Re:In Healthcare, where does all the money go anyw (Score:3, Informative)
Amen! Amen! I was wondering when someone was going to get around to posting the truth about how the insured pay for the services that are rendered to the uninsured. Health care organizations "give away" a certain percentage of their services to uninsured or under-insured patients every year. The fancy hospitals in the suburbs that generate a healthy profit are being used to support the hospitals that serve the inner-city population.
Re:In Healthcare, where does all the money go anyw (Score:3, Informative)
I got Lyme Disease again last summer. I received a bill for $700 for a doctor's visit and several lab tests; my HMO paid $220, and the doctor's office was trying to get me to pay the difference. Not being a moron, I called my HMO, and they got me on a conference call with the doctor's billing firm. As a participant in my HMO, he was not allowed to bill me the excess charges -- but if I didn't have insurance, that visit would have cost me $700.

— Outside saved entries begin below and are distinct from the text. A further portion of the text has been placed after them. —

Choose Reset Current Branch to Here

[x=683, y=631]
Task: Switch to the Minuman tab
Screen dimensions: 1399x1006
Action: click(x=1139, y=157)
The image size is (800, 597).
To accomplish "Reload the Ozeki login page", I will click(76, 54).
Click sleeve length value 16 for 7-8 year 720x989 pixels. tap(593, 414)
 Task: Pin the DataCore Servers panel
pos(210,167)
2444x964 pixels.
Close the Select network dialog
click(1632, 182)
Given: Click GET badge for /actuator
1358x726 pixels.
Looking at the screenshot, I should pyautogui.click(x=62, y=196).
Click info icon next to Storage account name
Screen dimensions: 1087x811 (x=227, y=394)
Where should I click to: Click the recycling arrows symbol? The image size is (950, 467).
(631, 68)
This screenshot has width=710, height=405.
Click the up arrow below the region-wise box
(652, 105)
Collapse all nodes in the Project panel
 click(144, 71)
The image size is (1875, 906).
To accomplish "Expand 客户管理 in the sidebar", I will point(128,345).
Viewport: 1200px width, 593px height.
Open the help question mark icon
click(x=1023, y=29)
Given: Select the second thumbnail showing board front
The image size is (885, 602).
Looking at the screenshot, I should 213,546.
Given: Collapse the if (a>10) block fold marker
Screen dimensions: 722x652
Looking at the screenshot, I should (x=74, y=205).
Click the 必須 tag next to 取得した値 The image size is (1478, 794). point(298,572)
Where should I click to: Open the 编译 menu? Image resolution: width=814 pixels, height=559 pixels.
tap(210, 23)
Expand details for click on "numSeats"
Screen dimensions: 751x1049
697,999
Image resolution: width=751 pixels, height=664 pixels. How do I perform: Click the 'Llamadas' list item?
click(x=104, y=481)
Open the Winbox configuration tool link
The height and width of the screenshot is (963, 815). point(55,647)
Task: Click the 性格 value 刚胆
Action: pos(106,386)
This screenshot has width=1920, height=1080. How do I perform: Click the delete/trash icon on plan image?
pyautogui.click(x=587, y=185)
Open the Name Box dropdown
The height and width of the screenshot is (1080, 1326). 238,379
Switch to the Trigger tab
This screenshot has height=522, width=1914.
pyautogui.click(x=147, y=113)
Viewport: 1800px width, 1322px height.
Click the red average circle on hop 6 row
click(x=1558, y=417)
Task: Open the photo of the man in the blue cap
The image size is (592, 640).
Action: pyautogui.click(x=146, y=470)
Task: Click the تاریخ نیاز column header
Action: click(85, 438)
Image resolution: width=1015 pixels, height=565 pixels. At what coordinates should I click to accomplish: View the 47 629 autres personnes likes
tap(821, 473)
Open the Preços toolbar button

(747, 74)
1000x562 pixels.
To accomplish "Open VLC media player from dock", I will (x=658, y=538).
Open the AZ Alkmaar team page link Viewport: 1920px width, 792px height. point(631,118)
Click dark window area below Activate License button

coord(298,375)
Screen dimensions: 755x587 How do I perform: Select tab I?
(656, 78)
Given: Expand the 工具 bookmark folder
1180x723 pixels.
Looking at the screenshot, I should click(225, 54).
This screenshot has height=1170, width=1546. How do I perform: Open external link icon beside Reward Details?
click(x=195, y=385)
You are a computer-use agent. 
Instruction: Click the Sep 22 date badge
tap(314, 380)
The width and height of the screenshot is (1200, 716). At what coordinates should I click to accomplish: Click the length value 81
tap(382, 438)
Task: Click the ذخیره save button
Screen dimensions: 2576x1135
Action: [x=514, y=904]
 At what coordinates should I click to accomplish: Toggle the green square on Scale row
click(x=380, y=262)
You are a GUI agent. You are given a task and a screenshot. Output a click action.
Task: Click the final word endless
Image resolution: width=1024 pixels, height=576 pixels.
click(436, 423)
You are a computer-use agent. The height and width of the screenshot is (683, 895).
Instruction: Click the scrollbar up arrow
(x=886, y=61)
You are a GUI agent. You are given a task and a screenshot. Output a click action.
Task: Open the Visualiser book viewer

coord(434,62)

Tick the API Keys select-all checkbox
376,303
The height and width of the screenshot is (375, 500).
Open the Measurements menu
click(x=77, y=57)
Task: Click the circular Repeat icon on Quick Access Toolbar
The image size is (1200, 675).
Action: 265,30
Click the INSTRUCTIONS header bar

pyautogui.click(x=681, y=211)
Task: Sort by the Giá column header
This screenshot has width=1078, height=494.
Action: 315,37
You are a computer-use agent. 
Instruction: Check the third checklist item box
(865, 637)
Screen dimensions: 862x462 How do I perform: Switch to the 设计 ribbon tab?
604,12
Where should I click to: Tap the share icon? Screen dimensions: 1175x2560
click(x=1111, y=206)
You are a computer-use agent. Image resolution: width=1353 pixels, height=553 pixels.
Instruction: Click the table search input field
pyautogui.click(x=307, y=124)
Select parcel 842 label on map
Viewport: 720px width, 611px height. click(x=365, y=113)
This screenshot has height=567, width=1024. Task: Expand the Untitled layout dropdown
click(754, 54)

The real reason those hospital visits cost so much is that people go to the ER when they have a dislocated finger or a bad sunburn, instead of seeing a GP the following day. Hospitals are overwhelmed by trivial medical problems, and all those doctors, nurses, PAs, and support staff cost a fortune, never mind the fact that we all have to pay for indigent care through increased regular charges to those who can pay.
McDonalds Retiree (Score:1, Informative)
Re:In Healthcare, where does all the money go anyw (Score:3, Informative)
Look at an explanation of benefits for hospital treatment. If you have "good insurance", anywhere from 20-60% of the hospital bill is written off when insurance declares the amount charged to be higher than the industry established norm, then insurance pays their portion, and you pay whatever is left over. That "written off" portion neither you nor insurance pays for, the hospital just has to absorb the loss of income.
The uninsured can't look at their bill and declare a big portion of it as "too high", so they pay whatever rate the hospital wants to charge, or go bankrupt trying.